Stored data

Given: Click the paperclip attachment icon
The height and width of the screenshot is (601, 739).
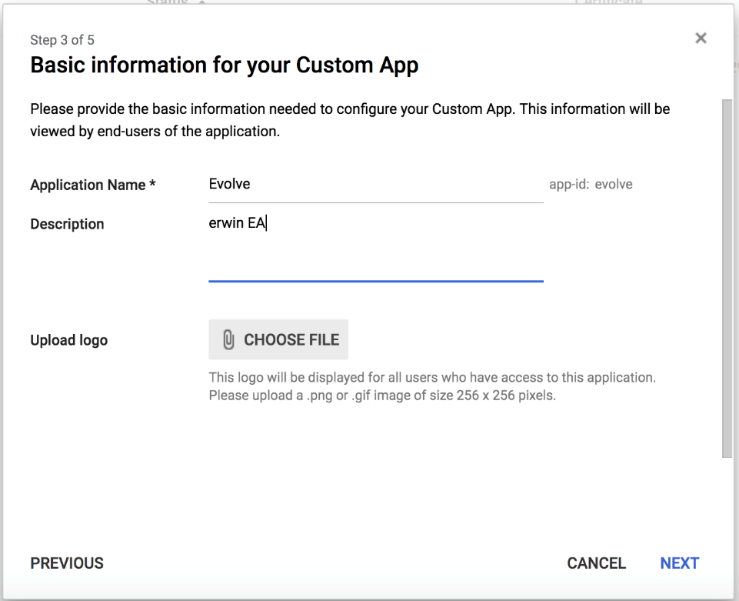Looking at the screenshot, I should (x=228, y=340).
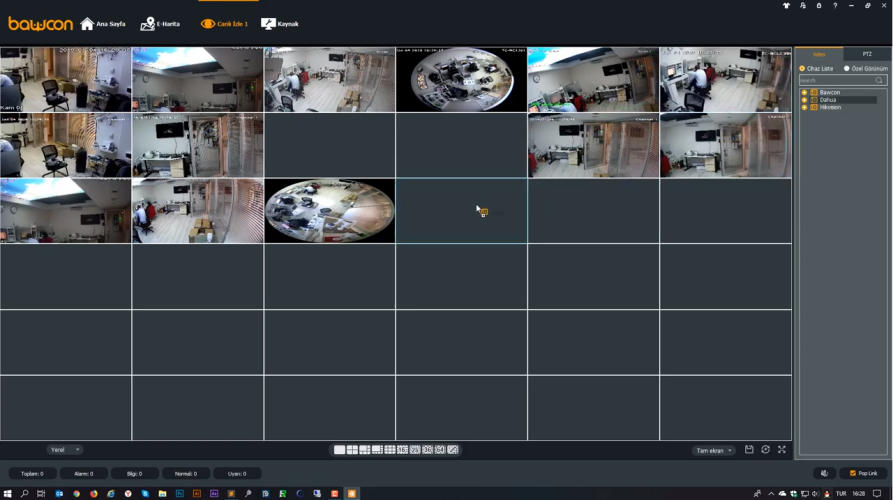
Task: Enter fullscreen with the expand icon
Action: tap(782, 450)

### How to complete this task
Return exactly the lines from the line with "The height and" through the last line of the data above, both included; pictures do not go in the answer.

### Task answer
The height and width of the screenshot is (601, 739).
Looking at the screenshot, I should (x=228, y=340).
Task: Enter fullscreen with the expand icon
Action: tap(782, 450)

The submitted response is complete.